In retirement, McNutt will still stay busy as he will take over for Jim McCollum as the Northern 4A commissioner.

“It’s something I’m looking forward to,” McNutt said. “It’s a challenge. I’ve got some new ideas.”

But McNutt also said he’s received plenty of support over the years from his wife, Terrie, and his son, R.C., and now it’s his turn to return the favor. McNutt said he’s looking forward to supporting his wife in her position as the state’s director of cheerleaders.

“Thirty-five years of my life has been at Carson High,” McNutt said. “I have no regrets. I’ve enjoyed every minute of it.

“I’ve enjoyed the people.

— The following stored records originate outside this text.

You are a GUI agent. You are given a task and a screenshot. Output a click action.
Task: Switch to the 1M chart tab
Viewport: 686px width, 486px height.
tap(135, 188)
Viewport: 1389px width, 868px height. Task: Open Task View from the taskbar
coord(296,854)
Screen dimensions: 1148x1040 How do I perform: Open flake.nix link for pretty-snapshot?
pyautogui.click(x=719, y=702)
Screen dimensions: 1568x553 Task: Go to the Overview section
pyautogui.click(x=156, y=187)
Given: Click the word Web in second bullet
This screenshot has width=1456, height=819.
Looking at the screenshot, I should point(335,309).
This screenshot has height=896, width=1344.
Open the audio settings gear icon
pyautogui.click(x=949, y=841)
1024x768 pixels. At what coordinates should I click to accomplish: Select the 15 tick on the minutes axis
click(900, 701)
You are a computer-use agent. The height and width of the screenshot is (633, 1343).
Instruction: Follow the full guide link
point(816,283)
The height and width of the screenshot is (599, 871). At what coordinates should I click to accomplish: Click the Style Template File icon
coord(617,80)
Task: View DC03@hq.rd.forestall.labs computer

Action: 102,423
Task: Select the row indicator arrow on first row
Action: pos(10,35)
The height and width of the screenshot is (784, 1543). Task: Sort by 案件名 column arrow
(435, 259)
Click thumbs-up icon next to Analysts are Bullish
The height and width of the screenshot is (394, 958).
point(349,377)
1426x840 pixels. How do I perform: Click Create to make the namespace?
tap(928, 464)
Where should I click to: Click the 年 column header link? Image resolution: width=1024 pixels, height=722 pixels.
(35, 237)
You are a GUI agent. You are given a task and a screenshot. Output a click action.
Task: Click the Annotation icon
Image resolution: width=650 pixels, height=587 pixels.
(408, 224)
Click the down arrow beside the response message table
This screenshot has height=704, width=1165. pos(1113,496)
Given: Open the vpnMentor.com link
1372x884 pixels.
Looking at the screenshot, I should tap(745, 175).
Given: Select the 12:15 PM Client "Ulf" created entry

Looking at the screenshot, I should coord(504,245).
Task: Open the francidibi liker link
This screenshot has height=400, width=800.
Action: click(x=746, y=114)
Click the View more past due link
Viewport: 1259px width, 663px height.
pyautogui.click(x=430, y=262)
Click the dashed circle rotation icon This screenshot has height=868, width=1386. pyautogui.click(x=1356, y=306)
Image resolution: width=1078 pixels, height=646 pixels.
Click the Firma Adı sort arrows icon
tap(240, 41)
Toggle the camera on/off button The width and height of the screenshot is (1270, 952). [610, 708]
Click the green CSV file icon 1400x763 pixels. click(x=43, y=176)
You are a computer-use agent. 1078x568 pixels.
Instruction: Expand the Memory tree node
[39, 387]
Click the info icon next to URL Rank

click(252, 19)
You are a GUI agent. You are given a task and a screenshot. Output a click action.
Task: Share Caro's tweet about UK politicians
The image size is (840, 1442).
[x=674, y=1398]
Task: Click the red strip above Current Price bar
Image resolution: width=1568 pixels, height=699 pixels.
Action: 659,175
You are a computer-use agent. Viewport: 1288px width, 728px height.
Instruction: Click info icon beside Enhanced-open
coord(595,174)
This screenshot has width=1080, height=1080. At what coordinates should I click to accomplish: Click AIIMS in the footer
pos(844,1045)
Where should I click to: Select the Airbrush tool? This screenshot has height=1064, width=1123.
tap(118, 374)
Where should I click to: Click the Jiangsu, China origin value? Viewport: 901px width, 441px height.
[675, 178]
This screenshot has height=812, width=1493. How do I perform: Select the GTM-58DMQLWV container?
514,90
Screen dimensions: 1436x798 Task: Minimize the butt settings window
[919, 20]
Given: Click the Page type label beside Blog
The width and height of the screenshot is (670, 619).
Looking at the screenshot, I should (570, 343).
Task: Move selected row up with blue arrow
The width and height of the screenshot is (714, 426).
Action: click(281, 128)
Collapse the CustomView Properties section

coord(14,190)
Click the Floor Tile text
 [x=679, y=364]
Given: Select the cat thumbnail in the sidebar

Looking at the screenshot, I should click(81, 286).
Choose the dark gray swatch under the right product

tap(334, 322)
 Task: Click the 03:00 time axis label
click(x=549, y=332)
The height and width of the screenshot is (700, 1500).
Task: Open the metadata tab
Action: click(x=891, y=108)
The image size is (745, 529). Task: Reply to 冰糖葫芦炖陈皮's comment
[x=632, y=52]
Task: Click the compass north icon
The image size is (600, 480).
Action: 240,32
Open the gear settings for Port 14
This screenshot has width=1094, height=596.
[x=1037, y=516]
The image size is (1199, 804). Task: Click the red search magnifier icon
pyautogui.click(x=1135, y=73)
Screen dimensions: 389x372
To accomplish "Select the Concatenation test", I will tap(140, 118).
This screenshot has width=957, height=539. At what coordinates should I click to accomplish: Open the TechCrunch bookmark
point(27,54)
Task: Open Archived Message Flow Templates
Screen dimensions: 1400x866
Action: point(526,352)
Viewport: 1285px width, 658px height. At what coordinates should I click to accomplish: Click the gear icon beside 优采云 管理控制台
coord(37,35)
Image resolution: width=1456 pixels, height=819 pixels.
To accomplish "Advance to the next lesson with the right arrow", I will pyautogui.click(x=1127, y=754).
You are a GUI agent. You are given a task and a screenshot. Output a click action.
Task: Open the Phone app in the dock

Was there ups and downs, you bet. But the kids throughout were always good. The kids tried to learn and wanted discipline. It made my job easier.”

McNutt now comes in contact with students at CHS who are children of athletes who played for him at Carson. “It’s kind of an eerie feeling,” McNutt said.

“Did I plan on staying 35 years? No,” McNutt said. “It never entered my mind when I first started.”

McNutt came to Carson from Ohio, so it’s no surprise that he’s a huge Ohio State fan and admirer of the Buckeyes’ former football coach, the late Woody Hayes. “I’m a big Buckeye fan,” McNutt said. “Hayes is everything to me.”

So during his time when McNutt served as Carson’s offensive coordinator in football, it would have been understandable if he took a conservative approach like Hayes. But actually there was one year in which McNutt coached in which Carson had a passer who threw for more than 1,000 yards and two runners who rushed for more than 1,000 yards on a team that averaged nearly 400 yards a game.

During his time at Carson, McNutt also coached basketball, track and baseball and there was a time when he coached football, basketball and baseball during the same school year.

But obviously McNutt will be most remembered for his 29 years (1976-2004) as Carson’s baseball coach where he built a dynasty that won two state titles (1979, 1992).

He’s also made his mark since he took over as athletic director. “You take a job because you hope you can make a difference,” McNutt said.

During his time as baseball coach, McNutt oversaw the significant upgrade of the field that now bears his name. As athletic director, he led the effort for a much needed concession stand-restroom facility that will also have dressing rooms for officials that’s now under construction.

Another project is the development of eight on-campus tennis courts, which McNutt hopes will be completed by next fall. He also instituted regular parent informational meetings for the fall, winter and spring sports seasons. In addition, he’s been involved in the first ever CHS alumni directory.

McNutt has directed an athletic program that consistently ranks near or at the top of the Nevada Interscholastic Activities Association’s Award of Excellence program. The program ranks schools’ sports programs for their performance in athletic competition, in academics and in sportsmanship.

Carson was the NIAA 4A’s state overall champion in 2002. After the fall and winter sports seasons, CHS ranks fourth this year (1,500 points) behind Reno High (1,570), Palo Verde (1,660) and Galena (1,910).

A major reason why Carson ranks so high is its strong performance in academics. Carson has won more state academic titles than any other school, meaning it has had more teams with the highest cumulative grade point average among all the state’s 4A schools in that sport.

“We’re very proud of that and it’s something that we stress,” McNutt said. “I don’t think there’s any school in the state that can match our school for academic excellence.

“Our athletic program is so misleading to a lot of people. A lot of people look at it as wins and losses and as a coach, you look at it as wins and losses.”

But McNutt said he has a more important standard for his athletic program. “You might beat us today but you’re going to be working for us tomorrow,” he said.